Compared to other international youth STEM programs like the International Science Olympiads or FIRST Robotics Competition, this camp is notable for its explicit focus on AI and digital education rather than traditional science or engineering disciplines. It reflects how quickly AI has moved from a niche computer science topic to a foundational skill set.

Alliance Strengthens Its Global Network

The camp is just one component of a broader organizational push. On May 11, the World Digital Education Alliance will convene its 2026 General Assembly, the 2nd meeting of its 1st Council, and the 3rd plenary session of its Standardization Committee. Key agenda items include:

  • Annual work review: Assessing the alliance's progress since its founding
  • Membership optimization: Selecting new members from nearly 40 applicant organizations to improve geographic and professional diversity
  • Strategic development: Setting priorities for the next 12–18 months
  • Brand activity planning: Designing flagship events and programs — like the youth camp — that raise the alliance's international profile
  • Standards development: Advancing frameworks for digital education quality and interoperability

The alliance's emphasis on standardization is particularly significant. As AI tools flood classrooms worldwide — from adaptive learning platforms to AI tutoring systems — there is growing demand for shared standards that ensure quality, safety, and equity. Organizations like UNESCO and the OECD have published AI education guidelines, but implementation remains fragmented. A dedicated standardization committee could help bridge the gap between high-level principles and classroom practice.

What This Means for the AI Education Landscape

For educators and policymakers, the Hangzhou camp offers a replicable model for international AI education. The combination of expert lectures, project-based learning, and cross-cultural teamwork addresses multiple educational goals simultaneously — technical skill development, soft skill cultivation, and global awareness.

For the AI industry, events like this represent long-term talent pipeline investments. Today's high school participants could be tomorrow's AI researchers, engineers, or entrepreneurs. Companies that engage early with these programs — through sponsorships, mentorship, or curriculum input — gain access to a globally diverse talent pool.

For students and parents, the camp signals that AI literacy is no longer optional. Whether a student plans to study medicine, law, art, or engineering, understanding how AI tools work — and how to use them responsibly — is becoming a prerequisite for professional success.

The 23-country participation roster also underscores an important reality: AI education is not just a concern for wealthy nations. Countries like Cambodia, Egypt, and Thailand are actively investing in their students' digital futures, recognizing that early engagement with AI could accelerate economic development and reduce technology gaps.

Looking Ahead: From Camp to Conference

The youth camp serves as a precursor to the 2026 World Digital Education Conference, which promises to be one of the year's most significant gatherings on digital learning. With nearly 40 organizations seeking alliance membership, the conference is likely to attract a broader and more diverse audience than previous editions.

Several questions remain as the initiative scales. Will future camps expand to include younger students or university-level participants? Can the alliance secure sustained funding from governments and private sector partners? And how will organizers measure the long-term impact of a 5-day camp on participants' career trajectories?

These are challenges, but they are the right kind of challenges — the kind that come from building something new and ambitious. In a world where AI is reshaping every industry, investing in the next generation's digital skills is not just good education policy. It is economic strategy, diplomatic outreach, and future-proofing rolled into one.

The Hangzhou camp may be small — 81 students, 5 days, 1 city. But its implications stretch far beyond the classroom walls of Binjiang District.

▶ [Supplied information]:

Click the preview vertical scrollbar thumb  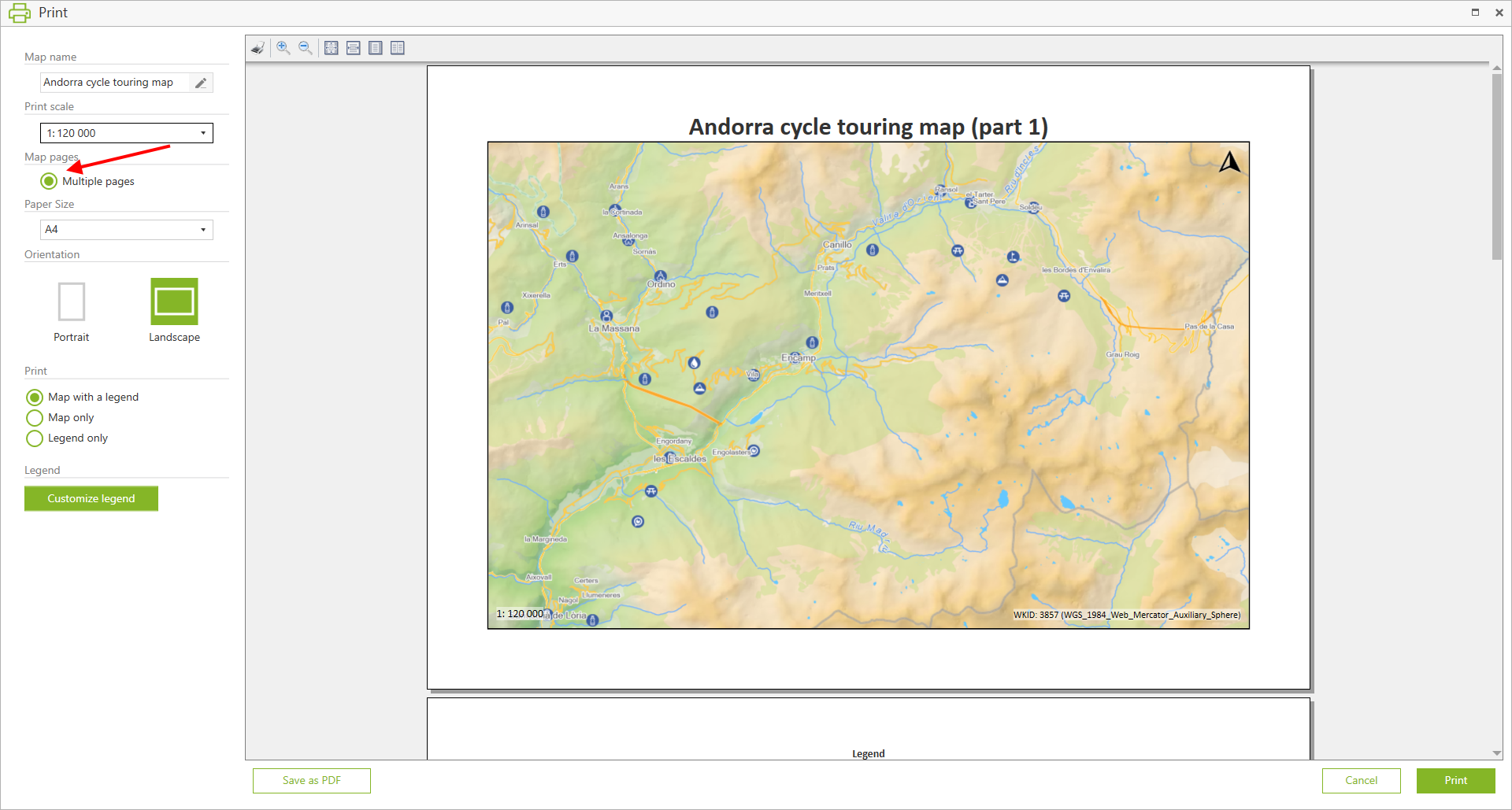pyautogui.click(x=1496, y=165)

* * *

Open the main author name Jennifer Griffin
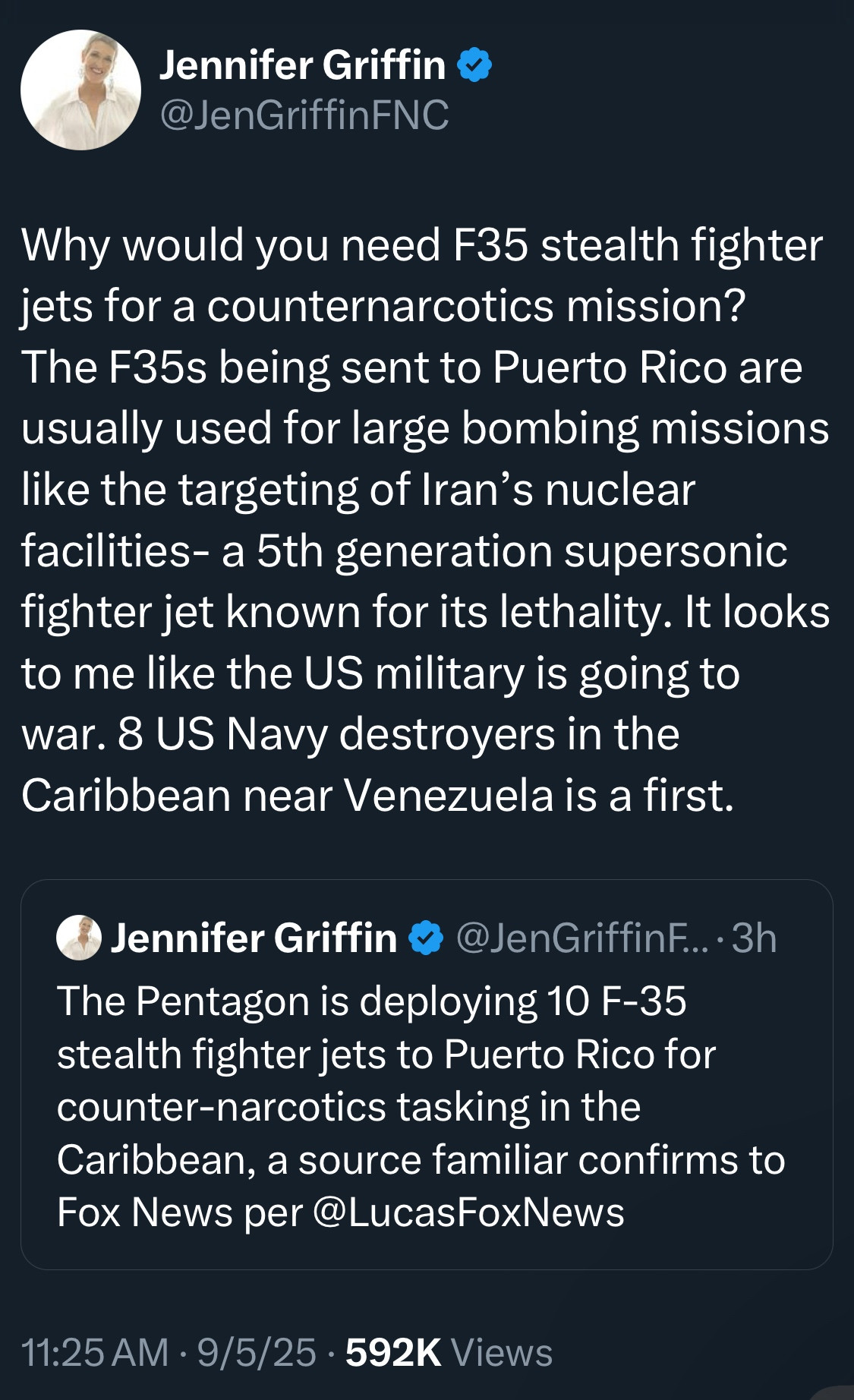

==

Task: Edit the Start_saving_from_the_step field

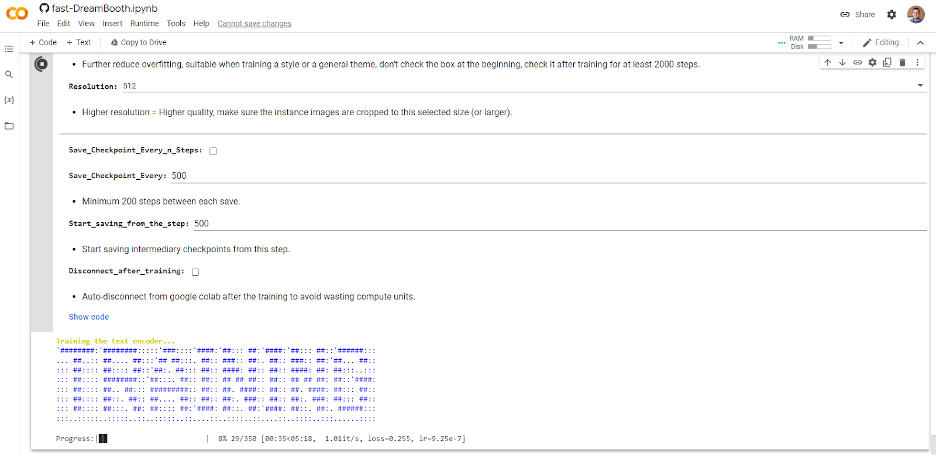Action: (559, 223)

▶ [Exercise]:
Answer these questions from the article on the Hangzhou youth camp:
(a) On what date will the World Digital Education Alliance convene its 2026 General Assembly?
(b) How many countries are on the camp's participation roster?
(c) How many students took part in the Hangzhou camp, and how many days did it last?

▶ [Reply to the exercise]:
(a) May 11
(b) 23 countries
(c) 81 students, over 5 days